Together with the Specialisterne Foundation, IBM SkillsBuild will be tailored to the job training needs of neurodivergent individuals across the United States, Canada, Mexico, Brazil, Iceland, Australia, and Western Europe. Specialisterne Foundation helps harness the talents of autistic persons and those with profiles such as ADHD, OCD, and dyslexia.
“We strongly believe that hiring diverse talent increases companies’ success,” said Steen Lohse, CEO and managing director of Specialisterne Foundation. “Neurodivergent people across the world will have access to free, online courses from IBM SkillsBuild on disruptive technologies such as AI (artificial intelligence), cybersecurity, and cloud computing, enabling employment for neurodivergent learners.”
According to Pew Research Center, a 2019 survey showed that 72% majority of U.S. adults said that if they were making the federal budget, they would increase spending on veterans’ benefits and services.
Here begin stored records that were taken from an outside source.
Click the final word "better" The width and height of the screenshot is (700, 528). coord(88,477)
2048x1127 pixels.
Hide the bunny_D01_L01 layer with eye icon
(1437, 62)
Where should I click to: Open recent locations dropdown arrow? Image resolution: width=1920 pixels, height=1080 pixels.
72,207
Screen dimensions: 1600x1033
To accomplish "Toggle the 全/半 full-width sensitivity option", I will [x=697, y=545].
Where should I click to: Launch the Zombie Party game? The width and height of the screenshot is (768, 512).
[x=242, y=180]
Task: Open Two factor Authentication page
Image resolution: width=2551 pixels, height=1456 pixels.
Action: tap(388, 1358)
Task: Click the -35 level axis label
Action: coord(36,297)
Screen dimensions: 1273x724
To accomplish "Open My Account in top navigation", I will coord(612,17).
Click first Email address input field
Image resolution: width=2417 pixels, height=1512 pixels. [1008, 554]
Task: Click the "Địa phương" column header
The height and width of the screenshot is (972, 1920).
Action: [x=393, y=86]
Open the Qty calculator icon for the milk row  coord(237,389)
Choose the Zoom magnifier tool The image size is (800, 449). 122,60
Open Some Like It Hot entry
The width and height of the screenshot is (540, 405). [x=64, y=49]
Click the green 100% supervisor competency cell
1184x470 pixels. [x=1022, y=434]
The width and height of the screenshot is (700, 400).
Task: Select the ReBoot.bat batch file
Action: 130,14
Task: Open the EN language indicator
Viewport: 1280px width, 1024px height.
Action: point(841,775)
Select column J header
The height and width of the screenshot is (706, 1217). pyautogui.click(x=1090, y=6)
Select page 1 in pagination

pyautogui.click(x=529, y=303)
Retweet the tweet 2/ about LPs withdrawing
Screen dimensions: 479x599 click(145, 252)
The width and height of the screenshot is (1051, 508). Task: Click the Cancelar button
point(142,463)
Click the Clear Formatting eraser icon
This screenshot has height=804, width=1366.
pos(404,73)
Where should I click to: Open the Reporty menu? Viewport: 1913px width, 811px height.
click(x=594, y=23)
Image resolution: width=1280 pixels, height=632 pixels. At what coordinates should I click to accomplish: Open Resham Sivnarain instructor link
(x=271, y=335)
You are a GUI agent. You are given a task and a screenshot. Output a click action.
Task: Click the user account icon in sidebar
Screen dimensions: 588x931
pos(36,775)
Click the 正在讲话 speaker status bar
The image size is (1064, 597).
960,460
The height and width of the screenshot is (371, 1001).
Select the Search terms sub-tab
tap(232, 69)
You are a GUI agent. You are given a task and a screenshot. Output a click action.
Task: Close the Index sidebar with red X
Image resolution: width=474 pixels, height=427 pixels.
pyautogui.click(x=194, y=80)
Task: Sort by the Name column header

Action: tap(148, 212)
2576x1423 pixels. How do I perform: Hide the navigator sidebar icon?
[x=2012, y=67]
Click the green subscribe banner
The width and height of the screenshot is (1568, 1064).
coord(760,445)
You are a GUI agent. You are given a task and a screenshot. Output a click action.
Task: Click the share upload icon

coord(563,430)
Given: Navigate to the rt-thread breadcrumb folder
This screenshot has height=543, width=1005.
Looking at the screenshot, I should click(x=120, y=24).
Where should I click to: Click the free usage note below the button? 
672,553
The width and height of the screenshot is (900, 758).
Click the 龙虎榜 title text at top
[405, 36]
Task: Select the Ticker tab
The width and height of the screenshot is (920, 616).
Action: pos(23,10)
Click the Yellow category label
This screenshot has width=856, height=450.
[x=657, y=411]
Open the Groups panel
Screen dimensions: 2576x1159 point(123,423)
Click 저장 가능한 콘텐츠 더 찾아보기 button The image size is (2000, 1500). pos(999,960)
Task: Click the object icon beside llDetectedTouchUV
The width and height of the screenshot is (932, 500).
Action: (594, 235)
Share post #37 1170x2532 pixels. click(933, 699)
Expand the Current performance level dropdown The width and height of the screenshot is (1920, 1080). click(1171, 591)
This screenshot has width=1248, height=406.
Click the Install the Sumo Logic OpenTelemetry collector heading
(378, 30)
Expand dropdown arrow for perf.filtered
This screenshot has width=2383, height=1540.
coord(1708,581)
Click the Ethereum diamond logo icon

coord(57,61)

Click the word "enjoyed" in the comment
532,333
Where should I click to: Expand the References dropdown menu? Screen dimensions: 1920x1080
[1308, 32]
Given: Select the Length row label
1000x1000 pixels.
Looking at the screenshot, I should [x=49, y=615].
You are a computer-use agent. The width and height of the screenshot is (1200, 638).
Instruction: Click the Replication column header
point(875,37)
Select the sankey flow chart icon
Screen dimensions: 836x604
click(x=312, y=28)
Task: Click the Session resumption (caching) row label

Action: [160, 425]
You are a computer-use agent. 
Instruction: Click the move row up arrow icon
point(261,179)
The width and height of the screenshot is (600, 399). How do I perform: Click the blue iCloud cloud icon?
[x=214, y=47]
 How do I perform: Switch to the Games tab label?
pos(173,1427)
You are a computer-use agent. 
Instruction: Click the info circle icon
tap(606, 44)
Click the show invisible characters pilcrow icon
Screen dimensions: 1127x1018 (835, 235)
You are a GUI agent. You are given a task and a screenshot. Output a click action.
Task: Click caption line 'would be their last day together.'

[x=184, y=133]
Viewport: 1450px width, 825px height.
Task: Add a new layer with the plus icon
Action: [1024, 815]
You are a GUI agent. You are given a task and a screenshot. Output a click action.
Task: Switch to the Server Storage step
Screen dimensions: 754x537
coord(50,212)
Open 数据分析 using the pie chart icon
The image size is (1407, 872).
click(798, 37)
It was the highest share of all program areas included in the survey, except for education (also 72%).
“We want Veterans to have as many pathways to employment and career success as possible,” said Michael Frueh, VA’s Principal Deputy Under Secretary for Benefits, in the IBM statement released Tuesday, May 10. “This is an urgent need and goes beyond hiring. This partnership will offer our Veterans a unique opportunity to obtain skills and find job opportunities across companies and industries.”